Menurut pejabat kota, mesin tersebut telah mengurangi limbah makanan di kota sebesar 47.000 ton dalam enam tahun. Limbah yang dikumpulkan melalui skema diperas di pabrik pengolahan untuk menghilangkan kelembapan, yang digunakan untuk membuat biogas dan bio oil. Limbah kering diubah menjadi pupuk yang membantu menumbuhkan industri pertanian perkotaan di negara ini.
Pemerintah pusat dan kota di Korea Selatan juga secara aktif berinvestasi dalam program pertanian perkotaan, yang meliputi kursus pengomposan dan hibah proyek.

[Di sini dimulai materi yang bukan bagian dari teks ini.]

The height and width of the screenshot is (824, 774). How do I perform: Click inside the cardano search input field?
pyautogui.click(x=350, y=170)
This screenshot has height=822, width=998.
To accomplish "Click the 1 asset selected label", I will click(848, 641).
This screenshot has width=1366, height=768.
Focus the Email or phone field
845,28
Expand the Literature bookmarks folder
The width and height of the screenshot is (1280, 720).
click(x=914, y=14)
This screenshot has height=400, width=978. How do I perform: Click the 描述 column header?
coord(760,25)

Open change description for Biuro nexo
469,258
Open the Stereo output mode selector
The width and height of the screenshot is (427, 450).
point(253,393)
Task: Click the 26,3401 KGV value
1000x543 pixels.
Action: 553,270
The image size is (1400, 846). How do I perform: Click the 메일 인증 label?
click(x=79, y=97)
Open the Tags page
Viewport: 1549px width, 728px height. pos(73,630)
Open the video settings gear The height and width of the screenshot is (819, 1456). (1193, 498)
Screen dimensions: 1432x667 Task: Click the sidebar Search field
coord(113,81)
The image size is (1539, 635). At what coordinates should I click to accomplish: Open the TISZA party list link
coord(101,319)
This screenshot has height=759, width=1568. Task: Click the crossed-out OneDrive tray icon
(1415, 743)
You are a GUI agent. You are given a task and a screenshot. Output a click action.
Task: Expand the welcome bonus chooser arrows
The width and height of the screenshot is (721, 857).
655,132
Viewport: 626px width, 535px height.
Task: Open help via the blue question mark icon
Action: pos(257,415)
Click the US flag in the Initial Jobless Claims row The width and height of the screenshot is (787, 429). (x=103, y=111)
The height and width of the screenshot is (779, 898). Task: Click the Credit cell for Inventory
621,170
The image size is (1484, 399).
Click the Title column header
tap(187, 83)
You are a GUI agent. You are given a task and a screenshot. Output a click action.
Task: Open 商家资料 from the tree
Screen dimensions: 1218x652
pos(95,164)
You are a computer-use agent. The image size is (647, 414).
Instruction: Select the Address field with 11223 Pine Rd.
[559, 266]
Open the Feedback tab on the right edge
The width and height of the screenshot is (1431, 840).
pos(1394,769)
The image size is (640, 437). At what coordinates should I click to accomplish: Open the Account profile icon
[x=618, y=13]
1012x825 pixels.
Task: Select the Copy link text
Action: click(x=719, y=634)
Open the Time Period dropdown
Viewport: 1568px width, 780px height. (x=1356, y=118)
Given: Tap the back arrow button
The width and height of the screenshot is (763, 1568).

“Saya rasa warga yang peduli membuat kompos limbah makanan mereka sendiri dapat menjadi kontribusi penting untuk resirkulasi sumber daya,” kata Kwon Jung-won, seorang pensiunan berusia 63 tahun yang baru-baru ini dipekerjakan paruh waktu oleh pemerintah kota Seoul sebagai konsultan pupuk setelah menyelesaikan kursus akreditasi pengomposan.
Didanai sebagian oleh hibah, Kwon saat ini mengajar anggota jaringan pertanian perkotaan Geumcheon-gu cara membuat kompos limbah makanan sehari-hari menjadi pupuk.
“Melakukan ini di pertanian skala besar akan membuat perbedaan besar secara lingkungan, dan saya melihat proyek ini sebagai percontohan untuk itu,” katanya.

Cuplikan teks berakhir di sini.